# EXERCISE AIM
Revise the records below by replacing every "Locate an element on the screen" with "Find an element on the screen", leaving everything else unchanged.

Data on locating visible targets
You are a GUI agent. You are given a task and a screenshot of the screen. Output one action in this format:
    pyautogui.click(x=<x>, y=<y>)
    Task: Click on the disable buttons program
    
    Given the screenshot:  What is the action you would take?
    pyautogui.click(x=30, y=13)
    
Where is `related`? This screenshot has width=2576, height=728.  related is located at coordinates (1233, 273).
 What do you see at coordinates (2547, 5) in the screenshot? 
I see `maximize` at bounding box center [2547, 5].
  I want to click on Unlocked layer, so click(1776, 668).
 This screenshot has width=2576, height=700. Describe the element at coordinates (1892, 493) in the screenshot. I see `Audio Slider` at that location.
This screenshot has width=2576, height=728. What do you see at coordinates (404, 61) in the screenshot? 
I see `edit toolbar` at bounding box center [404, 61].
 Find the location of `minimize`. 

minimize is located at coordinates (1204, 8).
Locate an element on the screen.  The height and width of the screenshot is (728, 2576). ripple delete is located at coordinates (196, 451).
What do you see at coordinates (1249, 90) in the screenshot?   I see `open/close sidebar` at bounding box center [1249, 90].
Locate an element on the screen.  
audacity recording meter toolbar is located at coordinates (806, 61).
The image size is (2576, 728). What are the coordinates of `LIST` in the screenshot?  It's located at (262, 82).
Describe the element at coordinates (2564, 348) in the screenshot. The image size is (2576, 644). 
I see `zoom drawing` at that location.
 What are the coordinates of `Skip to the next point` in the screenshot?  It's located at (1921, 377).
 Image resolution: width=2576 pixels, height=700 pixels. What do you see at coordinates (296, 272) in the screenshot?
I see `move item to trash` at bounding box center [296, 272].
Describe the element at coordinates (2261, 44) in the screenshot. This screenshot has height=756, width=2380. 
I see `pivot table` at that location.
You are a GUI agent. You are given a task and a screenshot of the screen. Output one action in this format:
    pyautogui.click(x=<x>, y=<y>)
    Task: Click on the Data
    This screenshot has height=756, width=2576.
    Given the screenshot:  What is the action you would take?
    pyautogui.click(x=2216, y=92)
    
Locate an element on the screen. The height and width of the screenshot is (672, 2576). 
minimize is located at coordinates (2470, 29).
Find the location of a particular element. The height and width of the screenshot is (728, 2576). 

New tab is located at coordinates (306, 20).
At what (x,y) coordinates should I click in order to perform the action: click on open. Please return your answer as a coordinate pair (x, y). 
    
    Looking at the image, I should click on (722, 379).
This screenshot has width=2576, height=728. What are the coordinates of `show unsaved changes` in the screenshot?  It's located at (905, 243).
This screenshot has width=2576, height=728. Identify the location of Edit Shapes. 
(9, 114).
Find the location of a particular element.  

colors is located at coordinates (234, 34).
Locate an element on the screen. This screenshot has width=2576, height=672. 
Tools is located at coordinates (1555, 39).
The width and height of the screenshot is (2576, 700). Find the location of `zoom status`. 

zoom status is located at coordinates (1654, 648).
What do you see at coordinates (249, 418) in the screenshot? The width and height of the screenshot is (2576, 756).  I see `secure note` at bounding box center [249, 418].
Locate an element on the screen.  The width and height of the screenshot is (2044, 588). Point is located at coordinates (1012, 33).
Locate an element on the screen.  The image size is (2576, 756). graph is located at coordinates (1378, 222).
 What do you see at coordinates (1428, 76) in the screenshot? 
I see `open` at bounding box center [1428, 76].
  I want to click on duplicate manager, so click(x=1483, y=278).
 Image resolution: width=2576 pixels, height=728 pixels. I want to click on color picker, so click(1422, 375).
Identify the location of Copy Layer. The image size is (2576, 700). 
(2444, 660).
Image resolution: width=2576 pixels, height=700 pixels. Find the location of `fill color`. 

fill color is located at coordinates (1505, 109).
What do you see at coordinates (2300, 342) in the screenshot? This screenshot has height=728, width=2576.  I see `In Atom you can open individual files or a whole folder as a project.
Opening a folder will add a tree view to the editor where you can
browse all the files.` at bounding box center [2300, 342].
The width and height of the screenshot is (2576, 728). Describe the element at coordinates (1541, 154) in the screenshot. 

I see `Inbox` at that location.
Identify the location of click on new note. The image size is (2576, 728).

# FINISHED EXERCISE
You are a GUI agent. You are given a task and a screenshot of the screen. Output one action in this format:
    pyautogui.click(x=<x>, y=<y>)
    Task: Click on the disable buttons program
    
    Given the screenshot:  What is the action you would take?
    pyautogui.click(x=30, y=13)
    
Where is `related`? This screenshot has width=2576, height=728.  related is located at coordinates (1233, 273).
 What do you see at coordinates (2547, 5) in the screenshot? 
I see `maximize` at bounding box center [2547, 5].
  I want to click on Unlocked layer, so click(1776, 668).
 This screenshot has width=2576, height=700. Describe the element at coordinates (1892, 493) in the screenshot. I see `Audio Slider` at that location.
This screenshot has width=2576, height=728. What do you see at coordinates (404, 61) in the screenshot? 
I see `edit toolbar` at bounding box center [404, 61].
 Find the location of `minimize`. 

minimize is located at coordinates (1204, 8).
Find an element on the screen.  The height and width of the screenshot is (728, 2576). ripple delete is located at coordinates (196, 451).
What do you see at coordinates (1249, 90) in the screenshot?   I see `open/close sidebar` at bounding box center [1249, 90].
Find an element on the screen.  
audacity recording meter toolbar is located at coordinates (806, 61).
The image size is (2576, 728). What are the coordinates of `LIST` in the screenshot?  It's located at (262, 82).
Describe the element at coordinates (2564, 348) in the screenshot. The image size is (2576, 644). 
I see `zoom drawing` at that location.
 What are the coordinates of `Skip to the next point` in the screenshot?  It's located at (1921, 377).
 Image resolution: width=2576 pixels, height=700 pixels. What do you see at coordinates (296, 272) in the screenshot?
I see `move item to trash` at bounding box center [296, 272].
Describe the element at coordinates (2261, 44) in the screenshot. This screenshot has height=756, width=2380. 
I see `pivot table` at that location.
You are a GUI agent. You are given a task and a screenshot of the screen. Output one action in this format:
    pyautogui.click(x=<x>, y=<y>)
    Task: Click on the Data
    This screenshot has height=756, width=2576.
    Given the screenshot:  What is the action you would take?
    pyautogui.click(x=2216, y=92)
    
Find an element on the screen. The height and width of the screenshot is (672, 2576). 
minimize is located at coordinates (2470, 29).
Find the location of a particular element. The height and width of the screenshot is (728, 2576). 

New tab is located at coordinates (306, 20).
At what (x,y) coordinates should I click in order to perform the action: click on open. Please return your answer as a coordinate pair (x, y). 
    
    Looking at the image, I should click on (722, 379).
This screenshot has width=2576, height=728. What are the coordinates of `show unsaved changes` in the screenshot?  It's located at (905, 243).
This screenshot has width=2576, height=728. Identify the location of Edit Shapes. 
(9, 114).
Find the location of a particular element.  

colors is located at coordinates (234, 34).
Find an element on the screen. This screenshot has width=2576, height=672. 
Tools is located at coordinates (1555, 39).
The width and height of the screenshot is (2576, 700). Find the location of `zoom status`. 

zoom status is located at coordinates (1654, 648).
What do you see at coordinates (249, 418) in the screenshot? The width and height of the screenshot is (2576, 756).  I see `secure note` at bounding box center [249, 418].
Find an element on the screen.  The width and height of the screenshot is (2044, 588). Point is located at coordinates (1012, 33).
Find an element on the screen.  The image size is (2576, 756). graph is located at coordinates (1378, 222).
 What do you see at coordinates (1428, 76) in the screenshot? 
I see `open` at bounding box center [1428, 76].
  I want to click on duplicate manager, so click(x=1483, y=278).
 Image resolution: width=2576 pixels, height=728 pixels. I want to click on color picker, so click(1422, 375).
Identify the location of Copy Layer. The image size is (2576, 700). 
(2444, 660).
Image resolution: width=2576 pixels, height=700 pixels. Find the location of `fill color`. 

fill color is located at coordinates (1505, 109).
What do you see at coordinates (2300, 342) in the screenshot? This screenshot has height=728, width=2576.  I see `In Atom you can open individual files or a whole folder as a project.
Opening a folder will add a tree view to the editor where you can
browse all the files.` at bounding box center [2300, 342].
The width and height of the screenshot is (2576, 728). Describe the element at coordinates (1541, 154) in the screenshot. 

I see `Inbox` at that location.
Identify the location of click on new note. The image size is (2576, 728).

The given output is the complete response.